Trigaux: How Tampa's ReliaQuest cybersecurity firm tracks ransomware attack around the clock

It's been all hands on deck at ReliaQuest's security special operations center in Tampa since late last week when a ransomware attack spread like wildfire to more than 200,000 computers in 150 countries and continues to threaten business, individuals and government IT systems at the start of the new work week.

At the young cybersecurity firm, nearly 170 of its 250 employees are on technical security, rotating in shifts 24/7 to track the attack of the so-called WannaCry ransomware program that targets a security hole in the Microsoft Windows operating system. A patch or software fix to plug that hole was issued in March by Microsoft but many businesses big and small failed to update their systems in time, leaving them vulnerable to the aptly named WannaCry. The malicious software, or malware, locks users out of their computers, threatening to destroy data if a ransom is not paid.

ReliaQuest CEO Brian Murphy says Wannacry represents the biggest ransomware attack so far in 2017. He was notified in the early morning hours Friday by his cybersecurity team that they were tracking a malware program moving fast across unprotected computer systems.

"It was the sheer speed with which it moved," says Murphy, whose firm works with major Fortune 2000 firms to help identify and track cyber threats. While the original WannaCry attack appears to be waning, variations are now cropping up.

"This is not done yet," he says. "This is widespread and will impact a lot of people."

A dozen or more new hires who started work Monday at ReliaQuest, based on Harbour Island near downtown Tampa, found themselves in the thick of an intense effort to track one of the larger ransomware incidents in online history.

Many cyber attacks on corporations go unreported because companies do not want bad publicity. On Monday, investigators said they expect more U.S. companies have been affected by ransomware extortion demands but have not yet come forward.

According to Sri Sridharan, managing director of the Florida Center for Cybersecurity at USF in Tampa, the basis of the latest WannaCry ransomware attack is believed to have been developed by the National Security Agency and leaked in April by a hacker group known as the Shadow Brokers.
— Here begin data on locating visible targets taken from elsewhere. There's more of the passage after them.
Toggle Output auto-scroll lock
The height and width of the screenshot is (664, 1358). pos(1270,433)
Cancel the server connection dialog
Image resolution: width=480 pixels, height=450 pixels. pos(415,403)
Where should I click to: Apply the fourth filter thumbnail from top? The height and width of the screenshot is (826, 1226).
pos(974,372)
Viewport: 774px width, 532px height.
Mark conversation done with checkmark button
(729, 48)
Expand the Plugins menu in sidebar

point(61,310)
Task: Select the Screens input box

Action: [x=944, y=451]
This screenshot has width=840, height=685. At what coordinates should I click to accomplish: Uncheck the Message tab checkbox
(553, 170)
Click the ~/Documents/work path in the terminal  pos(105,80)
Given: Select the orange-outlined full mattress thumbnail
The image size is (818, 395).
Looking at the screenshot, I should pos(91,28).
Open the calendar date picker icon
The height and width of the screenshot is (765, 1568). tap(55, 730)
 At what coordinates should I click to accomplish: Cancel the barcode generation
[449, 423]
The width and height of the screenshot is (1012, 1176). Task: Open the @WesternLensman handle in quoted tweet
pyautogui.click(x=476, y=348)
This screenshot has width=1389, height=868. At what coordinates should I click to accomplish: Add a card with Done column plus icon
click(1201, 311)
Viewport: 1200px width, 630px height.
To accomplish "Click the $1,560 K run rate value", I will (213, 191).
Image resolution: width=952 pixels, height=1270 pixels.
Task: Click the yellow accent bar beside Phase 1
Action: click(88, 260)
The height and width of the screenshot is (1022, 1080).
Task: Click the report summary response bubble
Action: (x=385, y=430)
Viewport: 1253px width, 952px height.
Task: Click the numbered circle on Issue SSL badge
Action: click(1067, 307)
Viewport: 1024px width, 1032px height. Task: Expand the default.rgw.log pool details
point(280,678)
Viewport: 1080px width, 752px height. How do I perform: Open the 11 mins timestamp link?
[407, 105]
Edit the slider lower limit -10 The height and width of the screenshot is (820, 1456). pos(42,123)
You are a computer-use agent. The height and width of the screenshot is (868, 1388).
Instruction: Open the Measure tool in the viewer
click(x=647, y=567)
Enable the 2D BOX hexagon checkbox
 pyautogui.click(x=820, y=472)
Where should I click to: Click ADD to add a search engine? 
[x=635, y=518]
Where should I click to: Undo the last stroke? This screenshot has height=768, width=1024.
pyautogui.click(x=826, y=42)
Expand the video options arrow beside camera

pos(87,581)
Folks did not pay attention to the patches released by Microsoft, Sridharan says and employees fell prey to "phishing e-mails" — a hacker's way to fool workers to share passwords and other proprietary information.

"I talked in November about ransomware being the primary mode of cyber attack in 2017. Lo and behold, it has come true," he says.

Both Sridharan and Murphy strongly encourage all computer users to pay attention to their cyber vulnerabilities. "Folks have to practice good cyber hygiene," Sridharan says. Apply security patches when made available. Use the best available anti-virus protections. And do periodic and secure backups of computer files.